El arte de gobernar
En las viviendas de un gran conjunto habitacional –como es lógico– se prepara la sopa según la receta familiar. Imaginemos que un día, un iluminado experto “descubre” que esa práctica es poco racional: ¡preparar sopas distintas para las 1.000 personas que allí habitan! Por tanto, en aras de la eficacia, propone que es mejor cocinar una sola sopa para todos los vecinos en una olla común; argumentando razones de ahorro, logísticas, de seguridad, de orden, etc. Aquel hombre no advirtió que tal propuesta conculcaría la libertad para elegir lo que a cada uno más le agrade. Pretextos siempre aparecen para que el totalitarismo y el paternalismo se activen.
Así las cosas, la sopa no tiene aceptación. La protesta cerrada obliga a consultar a otro experto, quien sentencia: mantener la olla común, cambiando el proceso de elaboración, cada familia pondrá los ingredientes de su preferencia, es decir, la sopa sería el resultado de la heterogénea variedad de los gustos particulares. Resultado: sabores en conflicto, más cercanos a la indigestión que a una apetitosa fusión. Cuando el individualismo prima, las intersecciones de las coincidencias son pocas, abundan las diferencias que terminan por imponerse unas sobre otras en virtud del poder individual o grupal. En el interés o capricho personal desbocados no es posible incluir las demandas del “otro”; en algunos casos, se le excluye porque obliga a postergar o impedir su satisfacción plena y, en otros, se le “usa” como instrumento para conseguirlos. Bajo el prisma del individualismo, es difícil hacerse cargo de que los demás -próximos y no tanto- son mi responsabilidad. Cuando el centro es el yo y mis solicitudes, poco espacio queda para la solidaridad, la cooperación y la acogida.

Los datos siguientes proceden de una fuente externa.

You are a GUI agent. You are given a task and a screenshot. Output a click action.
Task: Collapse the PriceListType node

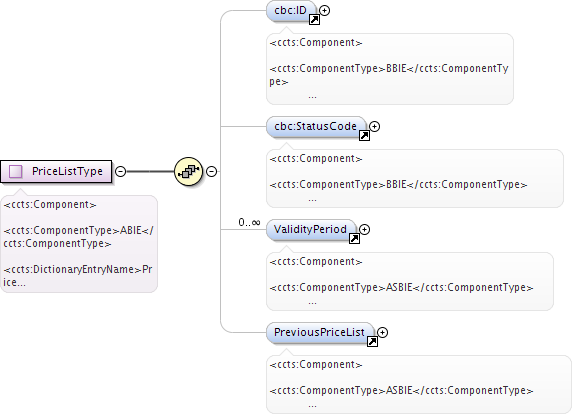pyautogui.click(x=120, y=171)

Ante la patente indigestión causada por la disparidad de los componentes de la sopa, un tercer experto tercia: “Qué tal si se eliminan aquellos elementos que no gusten y con extrema tolerancia, se incluyen ingredientes de sabor neutro, es decir, que no afecten los gustos de cada uno. Sin criterios que unifiquen ni cesiones a favor de terceros, el único componente aceptado por todos sería, sin duda, el agua y conclusión: más que sopa, se tendría agua caliente. Así es el permisivismo, deja hacer, sin solicitar esfuerzos ni compromisos porque son incubadoras de complicaciones. La autoridad tan solo tintinea en luz amarilla porque si todo se permite es que nada es importante ni valioso; de allí al escepticismo y al pesimismo no media distancia.
Gobernar personas no es sólo un asunto de habilidades de suyo convenientes, también reclama conocer la naturaleza humana de modo que los mandatos respeten su libertad, su responsabilidad y promuevan la solidaridad. Libertad para que puedan elegir, responsabilidad para que se hagan cargo de las consecuencias de sus decisiones y solidaridad como principio que mira a la comunicación de los talentos. El buen gobierno, más que un cargo con privilegios, es un servicio que remueve los obstáculos para que el ciudadano sea más libre, más responsable y más solidario.